I thought that “boat porn” image I reblogged earlier…

Wednesday, March 6th, 2013

I thought that “boat porn” image I reblogged earlier today looked familiar, and I was right: It’s a detail from a painting I admired at the Getty on my trip there a few weeks ago. It’s one of two paintings by Claude-Joseph Vernet hanging high on the wall in the same room, depicting what appears to be the same Mediterranean port, first in a storm, then in a calm.

From the Getty placards:

A Storm on a Mediterranean Coast (1767)

Claude-Joseph Vernet (French, 1714-1789)

Oil on canvas

The most famous landscape and marine painter of eighteenth-century France, Vernet excelled in the atmospheric depiction of imaginary Mediterranean locations. In A Storm, an English merchant vessel battles raging seas, while the exhausted, anguished survivors of a shipwreck are rescued. A diligent student of nature, Vernet rendered the elemental drama using a naturalistic palette dominated by greens, grays, and browns, applied in lively, sophisticated strokes. The companion to this picture, A Calm, hangs nearby.

A Calm at a Mediterranean Port (1770)

Claude-Joseph Vernet (French, 1714-1789)

Oil on canvas

Vernet described this painting as “a seaport enriched with many figures, edifices, and maritime buildings at sunset.” While Turkish merchants converse on the quay and fishermen pursue their daily activities, a Dutch warship is peacefully moored in the bay. Vernet’s balanced composition, warm palette, and controlled brushwork suggest a harmony between man and nature. Together, A Calm and A Storm — its companion hanging nearby — powerfully evoke stark contrasts of weather and its effects on mankind.

[me again]

As a sailor, I love the way Vernet captured the difference wind makes. In A Storm, the scene is loud and tumultuous; people are fighting for their lives. The British merchant ship is trying to claw its way off the lee shore, but is losing the battle, and those aboard know they don’t have much time. In my imagination the captain has ordered the women and children into a small boat with a few sailors to help them.

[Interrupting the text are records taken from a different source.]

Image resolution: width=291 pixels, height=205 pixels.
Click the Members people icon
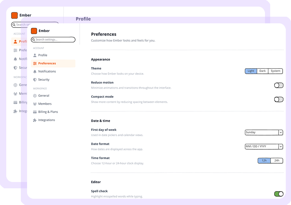click(35, 104)
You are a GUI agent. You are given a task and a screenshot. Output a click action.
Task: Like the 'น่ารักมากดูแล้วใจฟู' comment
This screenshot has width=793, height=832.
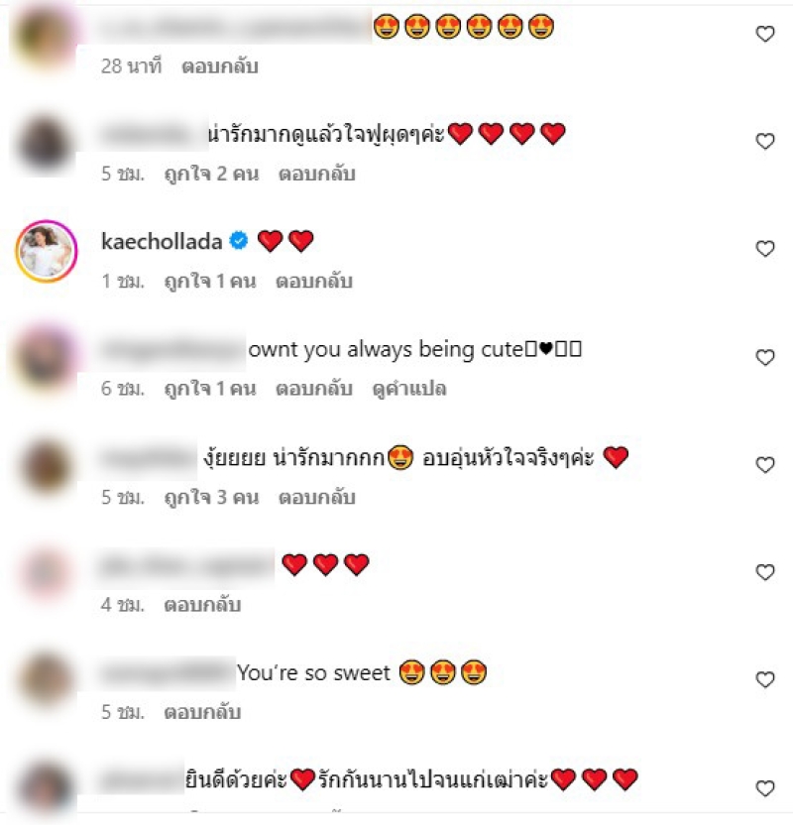pos(765,141)
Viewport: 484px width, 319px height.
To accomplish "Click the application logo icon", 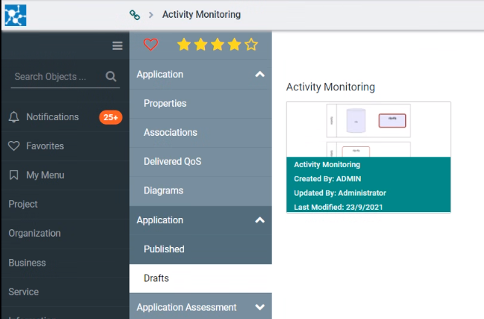I will 15,14.
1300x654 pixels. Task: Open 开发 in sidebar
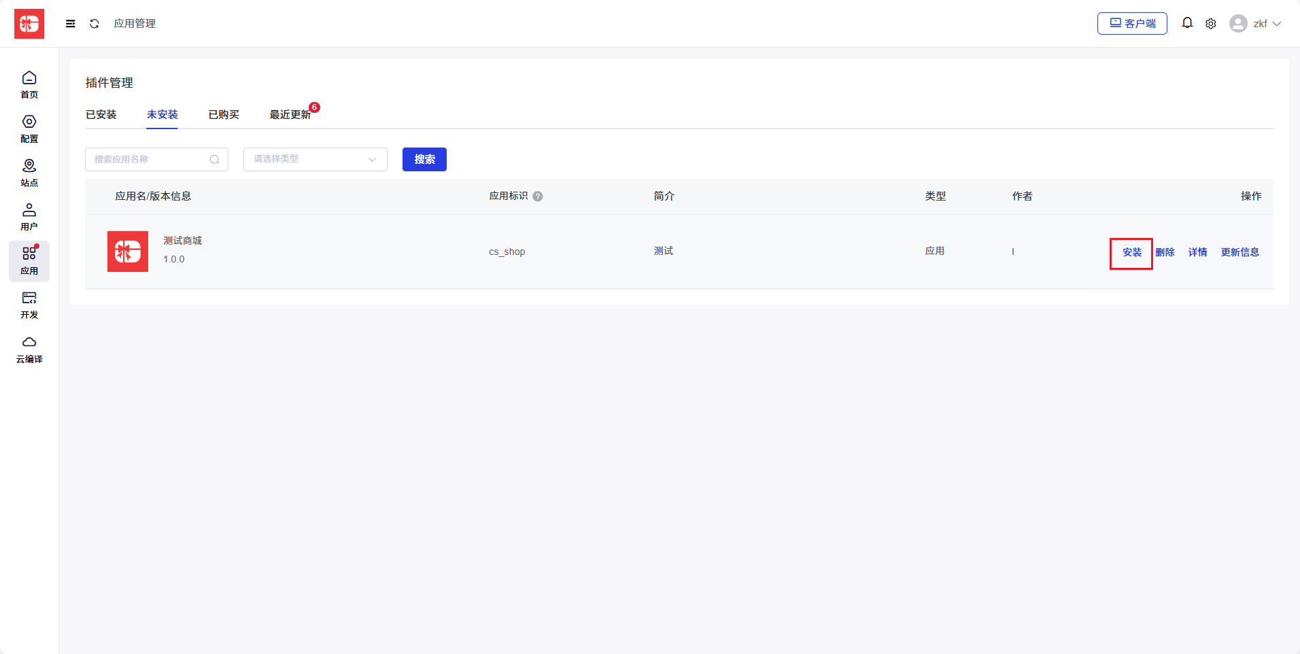(29, 305)
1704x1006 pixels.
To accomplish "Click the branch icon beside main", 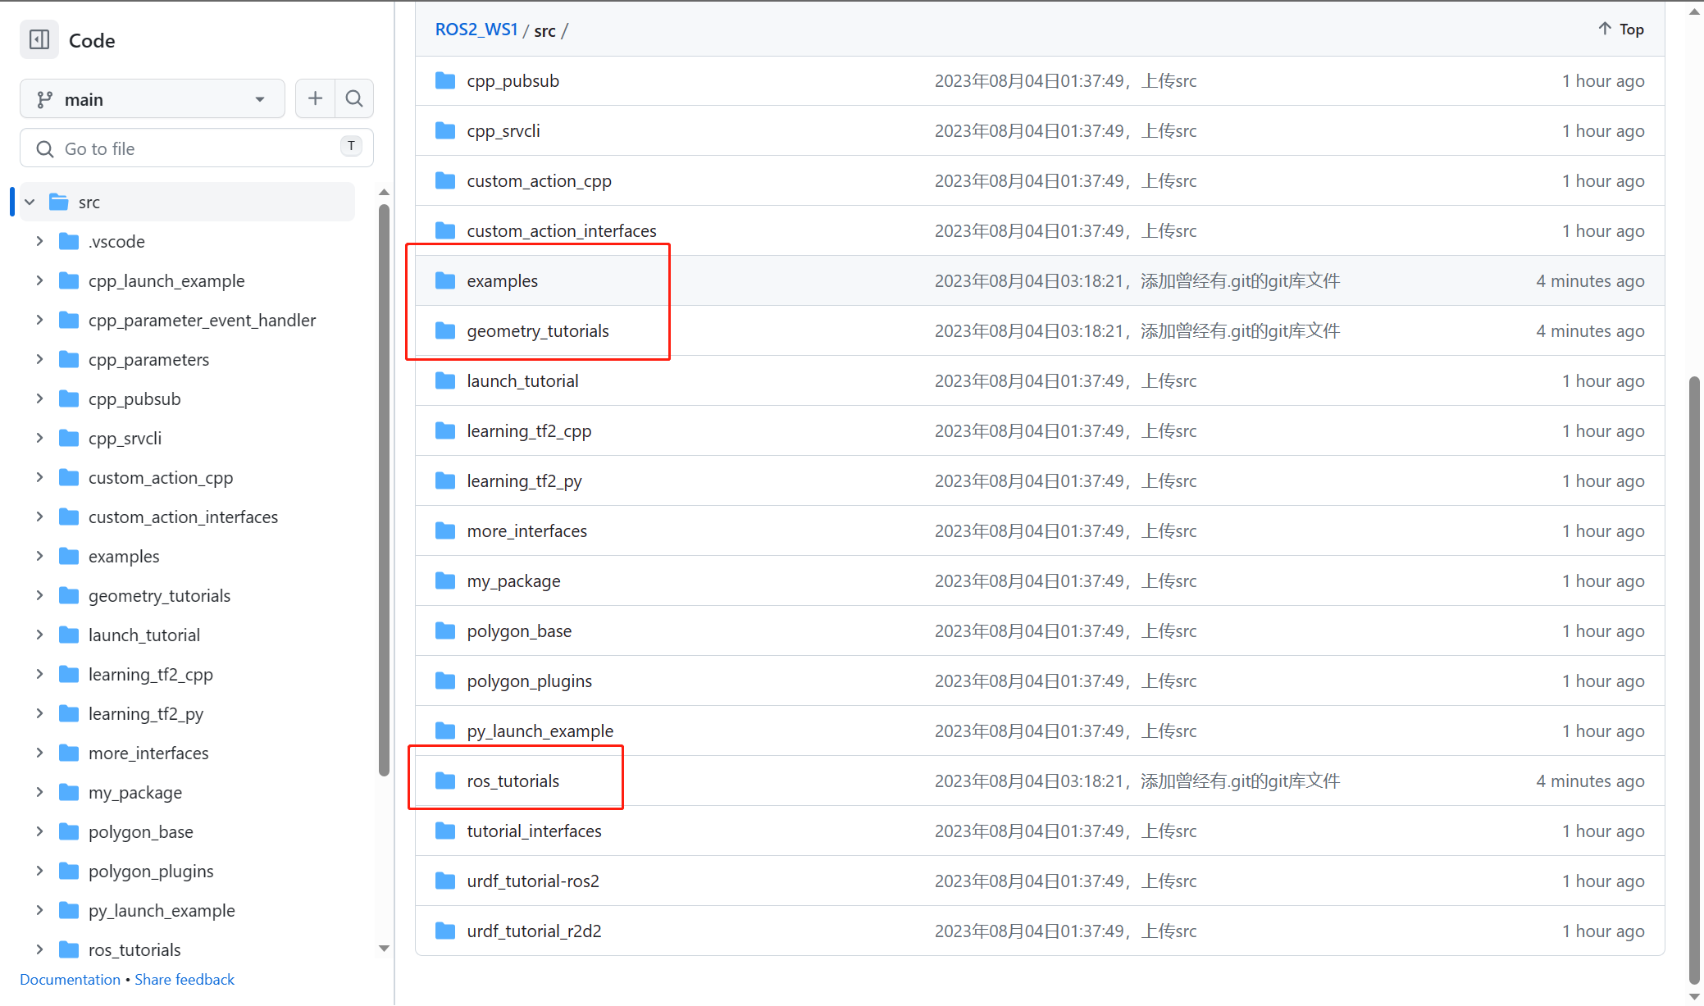I will (x=45, y=98).
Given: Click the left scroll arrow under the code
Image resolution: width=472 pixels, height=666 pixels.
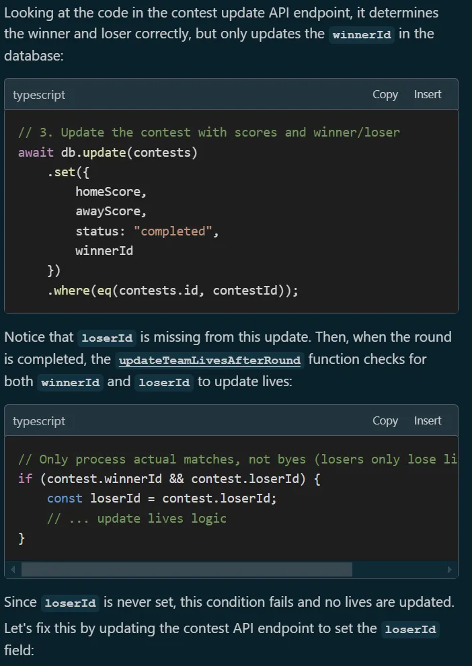Looking at the screenshot, I should [x=13, y=570].
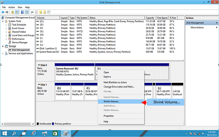
Task: Select Performance in the System Tools tree
Action: pos(19,39)
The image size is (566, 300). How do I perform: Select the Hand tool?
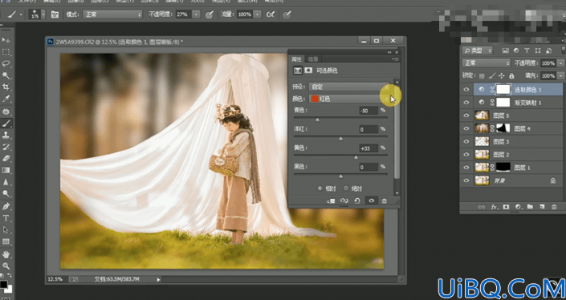[x=6, y=254]
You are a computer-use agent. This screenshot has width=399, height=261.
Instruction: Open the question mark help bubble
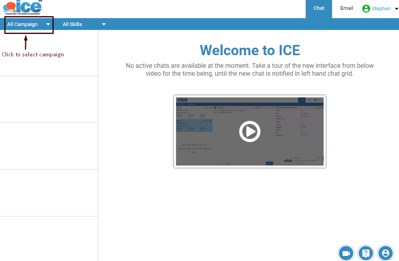366,253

It’s a desperate maneuver, but the captain believes it is their best chance of survival.

And it appears to have succeeded: The boat is being broken up by the waves, but its occupants have made it to land, with most of them apparently alive and well, save one woman being carried and one man still being helped from the water.

Higher on the shore, two survivors point to the stricken ship, heeling far over as it attempts to escape the rocks with its remaining skeleton crew. A ship like that in these conditions is probably making thirty degrees or more of leeway. Even if it successfully weathers the nearby lighthouse, it seems unlikely that it will be able to clear the more-distant headland. But if the wind moderates or veers, it may have a chance.

In A Calm, the same lighthouse looks out on a completely different scene. A gentle land breeze stirs the ship’s pennant as the Dutch naval vessel works its way into port, the sun setting behind. I grew up racing sailboats around the islands off Southern California, and I can’t count how many times I’ve sailed in conditions like this; the barest breath of wind ruffling the surface of the water, the crew concentrating on coaxing the sails to life. Cruising sailors fire up the engine when the wind dies, but racers (like their Age of Sail counterparts) don’t have that option. A large vessel sailing in light air is a wonderful thing, peaceful and majestic, and Vernet evokes that beautifully in A Calm.

I wish those two paintings had been displayed lower on the wall at the Getty; I wasn’t able to get as close as I wanted. The Getty website makes it easy to zoom in and see more details, which is great, but it doesn’t have the same emotional impact as standing in front of the original.